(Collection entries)
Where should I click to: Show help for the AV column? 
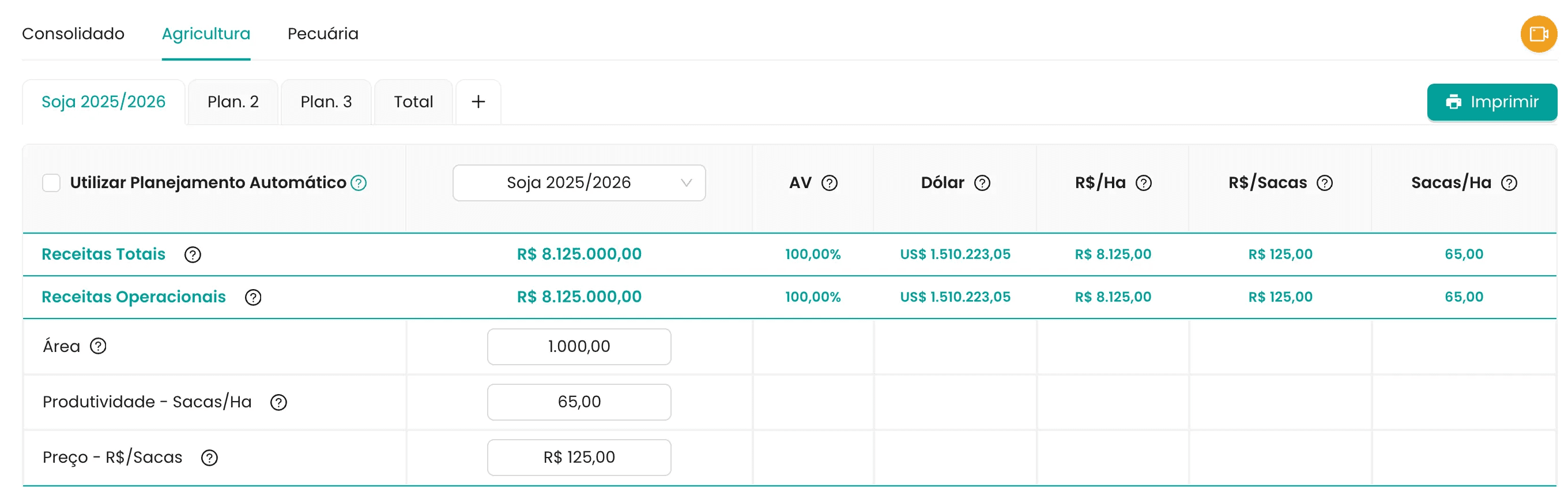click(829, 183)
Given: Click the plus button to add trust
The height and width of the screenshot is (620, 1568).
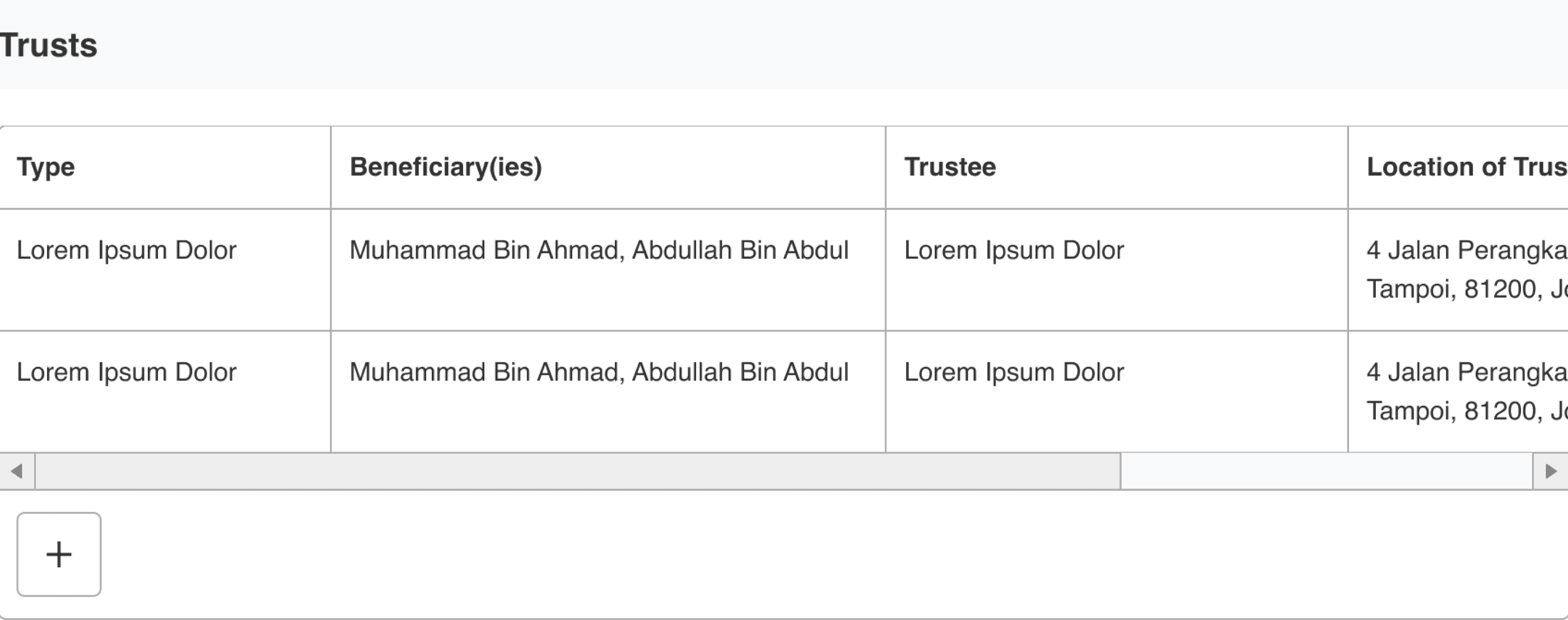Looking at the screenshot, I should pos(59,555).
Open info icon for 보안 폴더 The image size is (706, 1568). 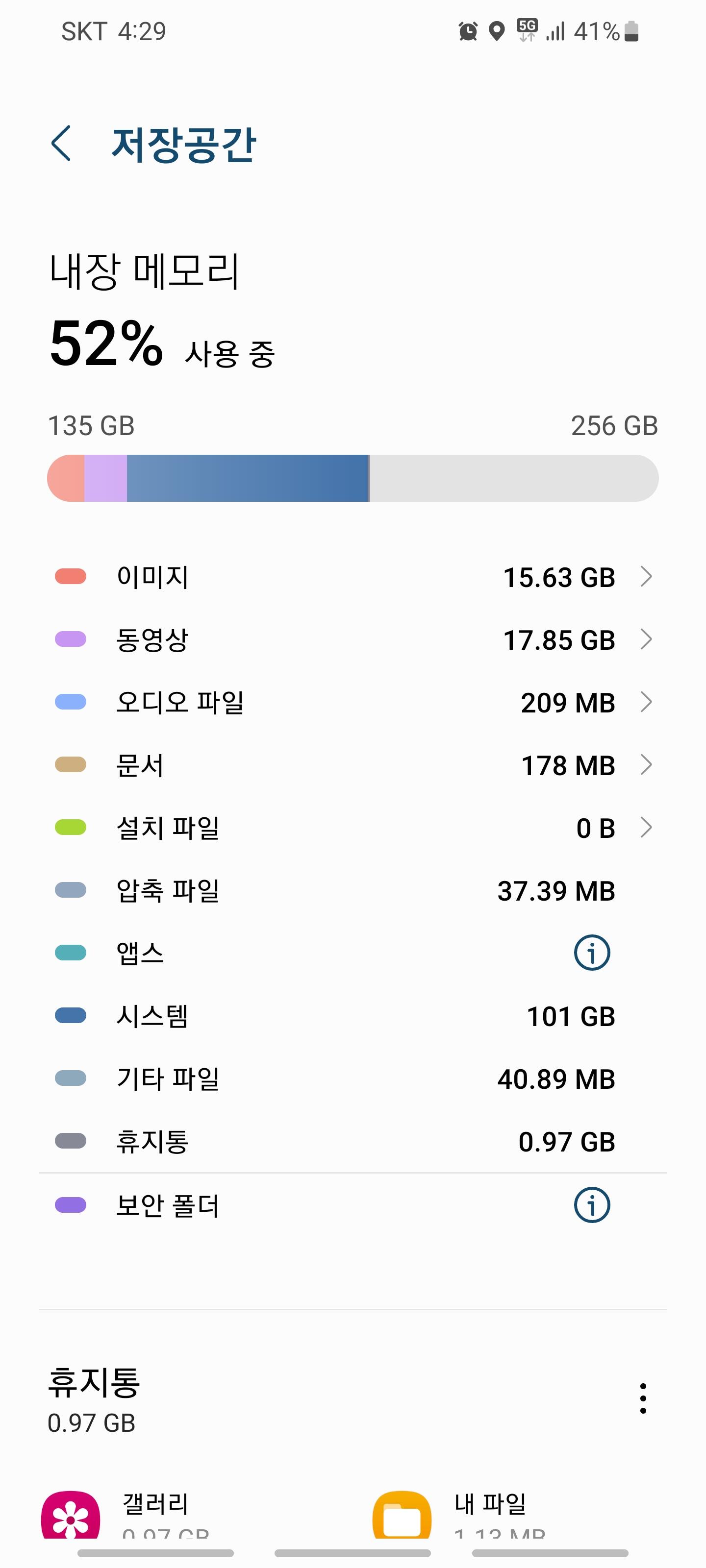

## Given instruction
Copy every line of the items word for word, leaving out the pictures.

## Answer to the exercise
Where should I click to: Show help for the AV column? 
click(829, 183)
Given: Click the plus button to add trust
The height and width of the screenshot is (620, 1568).
Looking at the screenshot, I should pos(59,555).
Open info icon for 보안 폴더 The image size is (706, 1568). 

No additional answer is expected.